Hector Pieterson Museum
This museum was a surprise addition that we didn’t know what included in our tour of Soweto, but incredibly interesting and informative. It basically tells the story of the June 16, 1976 student uprising in Soweto and is named after a 13-year-old boy who was sadly the first student to lose his life during that day. These protests erupted because of the government’s policy to enforce education in Afrikaans rather than English. Police opened fire in Orlando West on 10,000 students, and 566 people died. After this event, economic and cultural sanctions were placed on South Africa from abroad in protests to their apartheid policies. Soweto and other townships became the stage for violent state repression. There was a poem in the museum that touched me the most and captured for me most beautifully the impact of this event.
A bullet burnt
Into soft dark flesh
A child fell
To stain the earth
He was the first victim
Let grieving the willows
Mark the spot
Let nature raise a monument
Of flowers and trees
Lest we forget the foul and the wicked deed
-Don Mattera, 1976, Azanian Love Song
Soweto is not a museum, but is instead home to approximately 1 million people in Johannesburg. The largest township in South Africa, it still reflects the racial policies of the apartheid government. Townships in South Africa were formed as a way to force Africans out of the city centers. Soweto is a group of townships south west of Johannesburg (Soweto is an abbreviation of SOuth WEstern TOwnships). Soweto is also the only place in the world where two Nobel Prize winners grew up on the same street—Nelson Mandela and Archbishop Desmond Tutu. I think this is a true testament to the human spirit that even those who grow up under policies meant to oppress them can fight for their own rights, then go on to lead their country based on policies of unification and forgiveness. What really interested me about Soweto, though, is how nice a lot of it is. There is definitely an emerging black middle class, and many of the streets and houses in Soweto looked like a suburb out of the U.S. Of course, the disparity between the way that many white South Africans life and the way that black South Africans live is still really great. There are also shantytown portions (informal settlements), where there is much poverty, but Soweto is definitely an emerging place, full of culture, and hope and optimism for the future. From what I saw of Soweto, I really liked it. People were walking around and there seemed to be more of vibrancy in this community than the walled-in, guarded homes that are so common in Johannesburg and the country.

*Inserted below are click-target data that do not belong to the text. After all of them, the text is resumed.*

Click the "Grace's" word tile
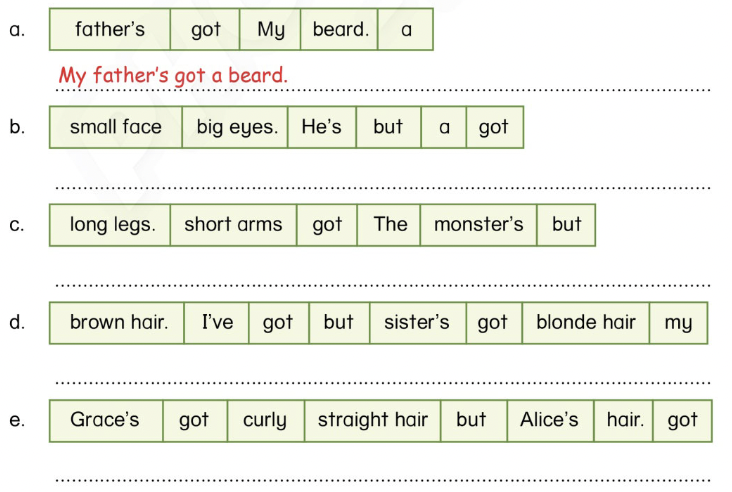Viewport: 732px width, 492px height. pos(105,420)
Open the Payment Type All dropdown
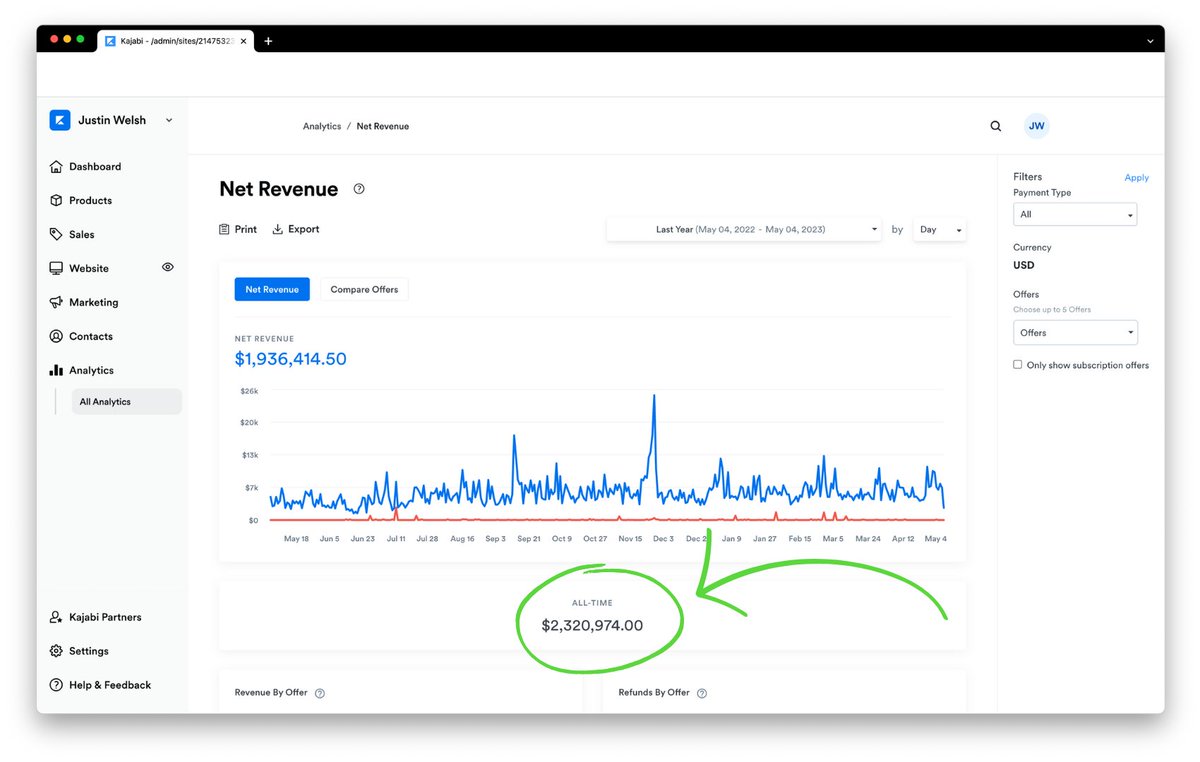 pos(1075,214)
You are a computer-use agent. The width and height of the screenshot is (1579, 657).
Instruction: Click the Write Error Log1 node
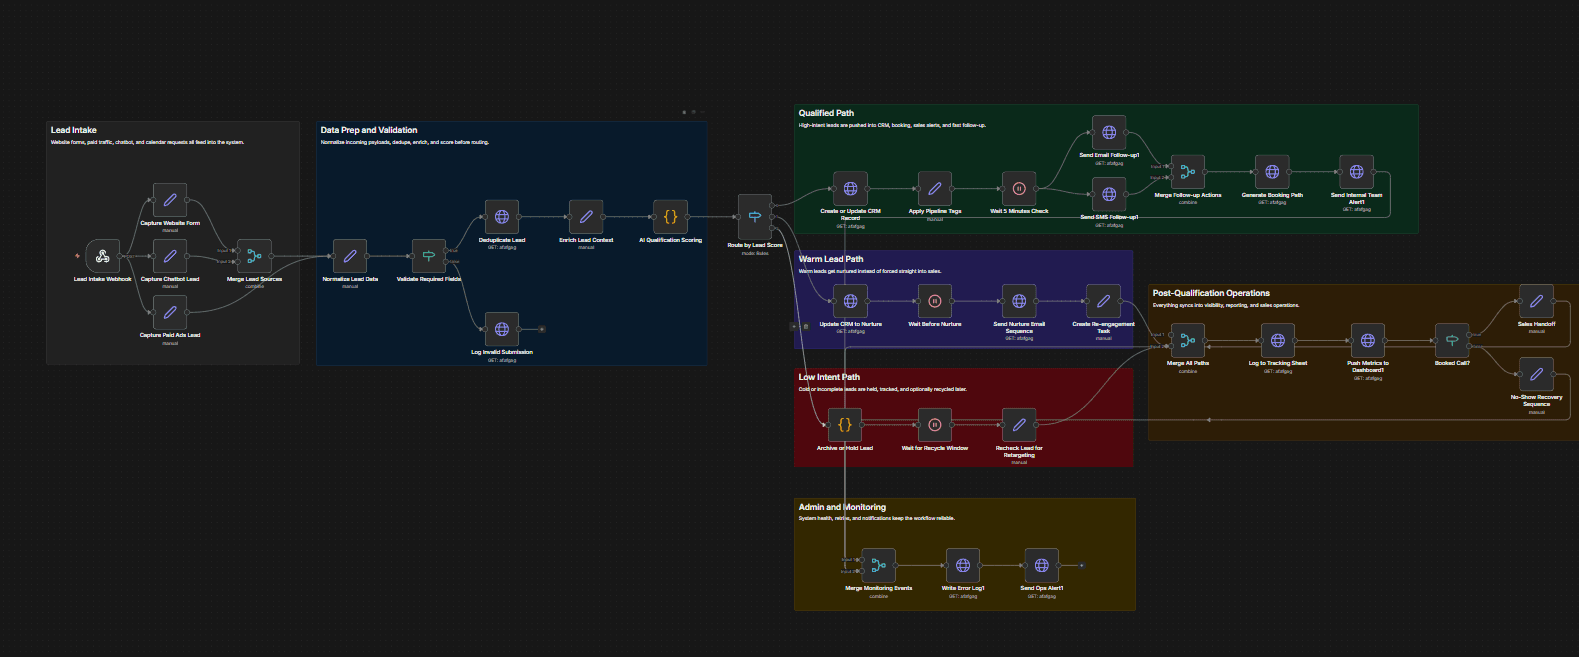tap(963, 565)
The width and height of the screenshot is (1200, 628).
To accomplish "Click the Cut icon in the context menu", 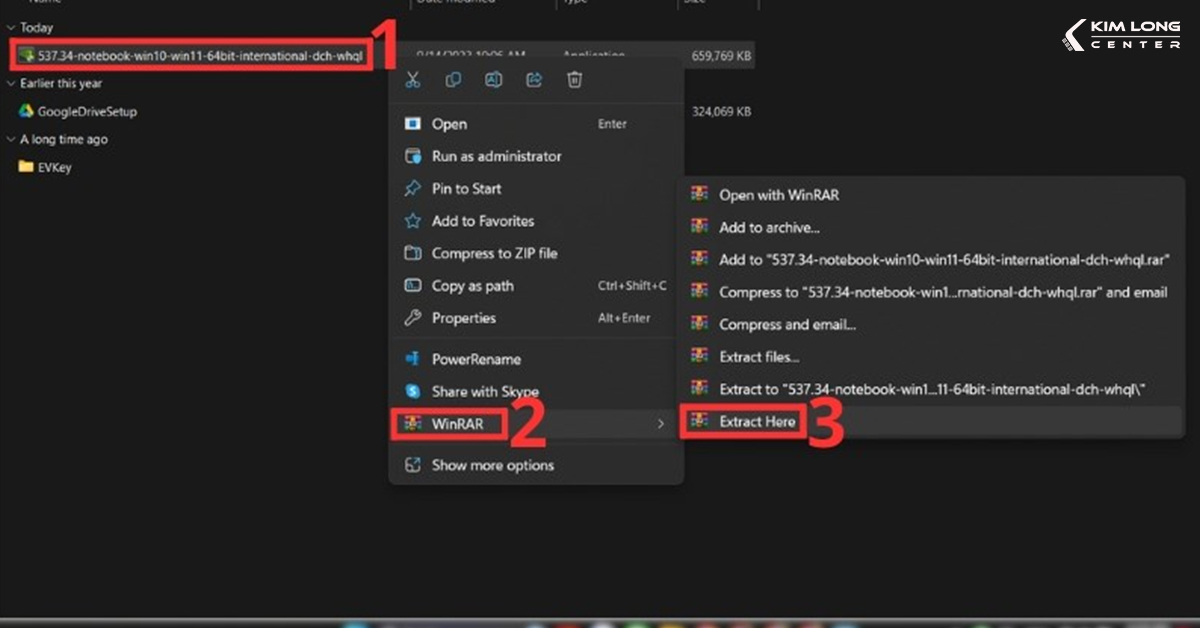I will pos(413,80).
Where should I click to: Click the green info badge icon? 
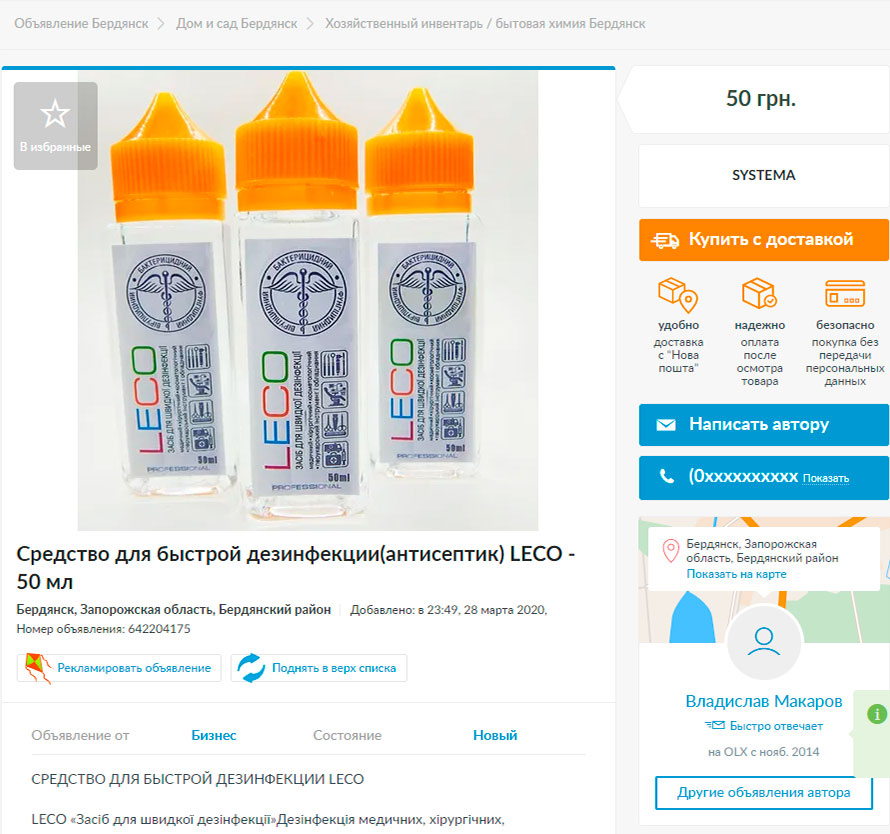coord(877,714)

I recently read a book called Khayelitsha about a white South African journalist who moved into the largest township in Cape Town called Khayelitsha. Basically, there are no white people in townships, so it was interesting to read about his experiences living there for 2 years. He had to confront his own prejudices as a white South African, but enjoyed living there and became a part of the community, learning in the process that much of the fear and paranoia many in South Africa experience is more made in their heads than actual reality (although there is a lot of crime in townships and elsewhere because there is so much desperation, don’t get me wrong).
There are so many museums and books about South Africa and its recent history and the apartheid past. It is nice to know that the country is confronting its issues and not forgetting about them. Hopefully the problems of the past will stay there and South Africa can move into a brighter future. I think that it is well on its way.